Top News
HathiTrust Member Meeting
HathiTrust held its first annual Member Meeting on October 10, 2014. Meeting Notes, presentations, and other documentation from the meeting are posted online, as is a new blog post containing reflections on the meeting by Executive Director Mike Furlough.
Research Center Request for Proposals
The HTRC released a Request for Proposals for Advanced Collaborative Support (ACS), a new launched scholarly service that pairs individuals with expert staff at the HTRC over an extended period of time, to facilitate computational research on the HathiTrust corpus and use of HTRC tools. Details are provided at the link above.

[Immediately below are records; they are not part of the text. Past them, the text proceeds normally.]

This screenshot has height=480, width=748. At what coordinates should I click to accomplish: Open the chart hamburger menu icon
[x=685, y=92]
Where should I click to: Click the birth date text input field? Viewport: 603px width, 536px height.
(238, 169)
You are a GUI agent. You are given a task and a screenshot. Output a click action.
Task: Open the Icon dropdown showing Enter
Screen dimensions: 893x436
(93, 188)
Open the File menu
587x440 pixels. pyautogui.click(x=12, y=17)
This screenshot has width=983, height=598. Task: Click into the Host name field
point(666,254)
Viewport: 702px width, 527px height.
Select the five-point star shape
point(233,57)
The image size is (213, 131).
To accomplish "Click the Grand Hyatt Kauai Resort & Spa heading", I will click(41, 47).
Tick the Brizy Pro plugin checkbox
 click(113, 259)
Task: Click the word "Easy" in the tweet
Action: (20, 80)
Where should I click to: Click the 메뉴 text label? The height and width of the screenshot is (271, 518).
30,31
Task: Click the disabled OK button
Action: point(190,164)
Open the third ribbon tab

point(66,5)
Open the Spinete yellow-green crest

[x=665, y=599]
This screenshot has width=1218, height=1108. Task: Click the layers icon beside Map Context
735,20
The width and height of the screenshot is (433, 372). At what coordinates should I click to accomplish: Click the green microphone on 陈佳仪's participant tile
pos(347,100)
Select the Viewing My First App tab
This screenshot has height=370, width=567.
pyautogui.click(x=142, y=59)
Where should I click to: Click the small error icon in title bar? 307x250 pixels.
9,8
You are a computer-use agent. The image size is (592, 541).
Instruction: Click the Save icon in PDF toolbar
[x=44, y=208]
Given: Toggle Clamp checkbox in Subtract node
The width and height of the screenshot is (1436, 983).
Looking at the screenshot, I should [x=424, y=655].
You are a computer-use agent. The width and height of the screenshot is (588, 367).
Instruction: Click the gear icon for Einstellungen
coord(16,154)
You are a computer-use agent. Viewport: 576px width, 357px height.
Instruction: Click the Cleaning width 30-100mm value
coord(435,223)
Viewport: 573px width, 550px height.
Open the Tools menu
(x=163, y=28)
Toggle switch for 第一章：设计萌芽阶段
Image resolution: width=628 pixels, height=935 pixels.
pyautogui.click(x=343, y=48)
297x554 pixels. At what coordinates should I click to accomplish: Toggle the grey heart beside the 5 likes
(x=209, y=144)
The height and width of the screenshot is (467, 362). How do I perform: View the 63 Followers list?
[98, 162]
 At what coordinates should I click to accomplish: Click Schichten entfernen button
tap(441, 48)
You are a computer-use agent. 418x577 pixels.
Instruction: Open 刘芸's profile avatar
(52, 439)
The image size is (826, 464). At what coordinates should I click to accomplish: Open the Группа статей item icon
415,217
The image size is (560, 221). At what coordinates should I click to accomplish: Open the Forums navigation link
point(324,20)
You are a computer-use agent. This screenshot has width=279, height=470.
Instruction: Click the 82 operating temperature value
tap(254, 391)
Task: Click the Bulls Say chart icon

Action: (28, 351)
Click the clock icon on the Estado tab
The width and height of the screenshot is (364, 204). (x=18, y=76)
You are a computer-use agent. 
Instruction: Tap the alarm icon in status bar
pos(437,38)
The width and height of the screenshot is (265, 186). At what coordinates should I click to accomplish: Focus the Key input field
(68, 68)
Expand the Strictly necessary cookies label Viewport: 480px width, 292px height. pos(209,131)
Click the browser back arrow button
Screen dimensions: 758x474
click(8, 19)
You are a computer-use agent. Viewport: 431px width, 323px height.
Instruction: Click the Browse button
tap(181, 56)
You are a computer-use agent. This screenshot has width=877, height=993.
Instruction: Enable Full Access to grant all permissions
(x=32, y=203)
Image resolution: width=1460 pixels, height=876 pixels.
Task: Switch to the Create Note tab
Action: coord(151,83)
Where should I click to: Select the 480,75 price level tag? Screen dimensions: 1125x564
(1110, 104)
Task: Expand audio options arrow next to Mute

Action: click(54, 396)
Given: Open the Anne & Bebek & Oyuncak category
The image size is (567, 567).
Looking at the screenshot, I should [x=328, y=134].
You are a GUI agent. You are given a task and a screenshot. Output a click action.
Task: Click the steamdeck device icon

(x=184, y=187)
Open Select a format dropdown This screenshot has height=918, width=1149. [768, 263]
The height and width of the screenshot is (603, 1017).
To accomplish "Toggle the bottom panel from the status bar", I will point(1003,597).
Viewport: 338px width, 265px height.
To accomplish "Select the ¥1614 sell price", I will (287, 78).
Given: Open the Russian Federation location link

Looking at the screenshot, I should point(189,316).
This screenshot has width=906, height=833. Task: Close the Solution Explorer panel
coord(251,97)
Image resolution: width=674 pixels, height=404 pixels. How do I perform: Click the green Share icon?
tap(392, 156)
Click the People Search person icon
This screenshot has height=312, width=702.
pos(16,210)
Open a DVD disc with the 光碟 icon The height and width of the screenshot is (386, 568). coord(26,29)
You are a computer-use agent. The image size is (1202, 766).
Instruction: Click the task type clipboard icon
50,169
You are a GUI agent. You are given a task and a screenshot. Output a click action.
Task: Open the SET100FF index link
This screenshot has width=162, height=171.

Interest parties are invited to submit proposals by 5:00 pm on January 8th, 2015.
Ingest
Locally-digitized content
HathiTrust advised Texas A&M University, Columbia University, Emory University, Yale University, and the University of Washington on issues of validating content, and provided information about content submission to the University of British Columbia.
Google-digitized Content
HathiTrust ingested more than 530,000 new public domain volumes from Harvard University, and more than 200,000 volumes that had previously be held in escrow by Google from Indiana University, Pennsylvania State University, and University of Illinois at Urbana-Champaign.
Internet Archive-digitized Content
HathiTrust communicated with the University of North Carolina, Chapel Hill about correcting problems with images and bibliographic data and about submission of new content.
Bibliographic Data Management
The California Digital Library (CDL) loaded 773,823 new or updated bibliographic records into Zephir.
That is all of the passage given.